Exercise brief ::
An exact transcription of the data below is needed.

(Pixel coordinate grounding data)
* * *
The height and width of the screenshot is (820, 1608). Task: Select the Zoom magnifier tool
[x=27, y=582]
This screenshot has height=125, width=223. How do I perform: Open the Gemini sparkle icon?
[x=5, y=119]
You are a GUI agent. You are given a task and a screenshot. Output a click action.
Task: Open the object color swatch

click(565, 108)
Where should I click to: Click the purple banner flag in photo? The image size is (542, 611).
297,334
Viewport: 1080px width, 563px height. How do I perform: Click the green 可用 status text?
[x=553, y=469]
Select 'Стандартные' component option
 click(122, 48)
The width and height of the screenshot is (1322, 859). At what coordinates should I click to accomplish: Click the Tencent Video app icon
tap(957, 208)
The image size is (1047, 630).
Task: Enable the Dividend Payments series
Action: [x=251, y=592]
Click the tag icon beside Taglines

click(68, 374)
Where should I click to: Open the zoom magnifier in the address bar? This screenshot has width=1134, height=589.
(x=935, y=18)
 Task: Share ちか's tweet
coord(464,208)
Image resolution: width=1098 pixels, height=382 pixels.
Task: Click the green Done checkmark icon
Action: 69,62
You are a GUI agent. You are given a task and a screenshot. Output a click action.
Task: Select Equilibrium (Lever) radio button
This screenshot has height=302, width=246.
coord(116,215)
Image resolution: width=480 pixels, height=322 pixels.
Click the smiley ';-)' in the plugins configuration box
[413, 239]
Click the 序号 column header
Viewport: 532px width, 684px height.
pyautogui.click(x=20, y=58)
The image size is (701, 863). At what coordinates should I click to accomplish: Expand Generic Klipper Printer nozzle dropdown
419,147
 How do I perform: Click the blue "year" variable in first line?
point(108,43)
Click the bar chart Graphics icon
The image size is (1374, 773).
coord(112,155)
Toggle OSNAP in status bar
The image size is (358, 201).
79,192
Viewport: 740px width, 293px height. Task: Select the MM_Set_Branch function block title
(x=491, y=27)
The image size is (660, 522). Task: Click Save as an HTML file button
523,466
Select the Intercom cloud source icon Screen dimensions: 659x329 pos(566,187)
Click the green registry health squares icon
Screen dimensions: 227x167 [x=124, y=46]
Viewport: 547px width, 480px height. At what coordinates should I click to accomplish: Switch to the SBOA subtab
* * *
Task solution ::
The height and width of the screenshot is (820, 1608). Task: Select the Zoom magnifier tool
[x=27, y=582]
This screenshot has height=125, width=223. How do I perform: Open the Gemini sparkle icon?
[x=5, y=119]
You are a GUI agent. You are given a task and a screenshot. Output a click action.
Task: Open the object color swatch

click(565, 108)
Where should I click to: Click the purple banner flag in photo? The image size is (542, 611).
297,334
Viewport: 1080px width, 563px height. How do I perform: Click the green 可用 status text?
[x=553, y=469]
Select 'Стандартные' component option
 click(122, 48)
The width and height of the screenshot is (1322, 859). At what coordinates should I click to accomplish: Click the Tencent Video app icon
tap(957, 208)
The image size is (1047, 630).
Task: Enable the Dividend Payments series
Action: [x=251, y=592]
Click the tag icon beside Taglines

click(68, 374)
Where should I click to: Open the zoom magnifier in the address bar? This screenshot has width=1134, height=589.
(x=935, y=18)
 Task: Share ちか's tweet
coord(464,208)
Image resolution: width=1098 pixels, height=382 pixels.
Task: Click the green Done checkmark icon
Action: 69,62
You are a GUI agent. You are given a task and a screenshot. Output a click action.
Task: Select Equilibrium (Lever) radio button
This screenshot has height=302, width=246.
coord(116,215)
Image resolution: width=480 pixels, height=322 pixels.
Click the smiley ';-)' in the plugins configuration box
[413, 239]
Click the 序号 column header
Viewport: 532px width, 684px height.
pyautogui.click(x=20, y=58)
The image size is (701, 863). At what coordinates should I click to accomplish: Expand Generic Klipper Printer nozzle dropdown
419,147
 How do I perform: Click the blue "year" variable in first line?
point(108,43)
Click the bar chart Graphics icon
The image size is (1374, 773).
coord(112,155)
Toggle OSNAP in status bar
The image size is (358, 201).
79,192
Viewport: 740px width, 293px height. Task: Select the MM_Set_Branch function block title
(x=491, y=27)
The image size is (660, 522). Task: Click Save as an HTML file button
523,466
Select the Intercom cloud source icon Screen dimensions: 659x329 pos(566,187)
Click the green registry health squares icon
Screen dimensions: 227x167 [x=124, y=46]
Viewport: 547px width, 480px height. At what coordinates should I click to accomplish: Switch to the SBOA subtab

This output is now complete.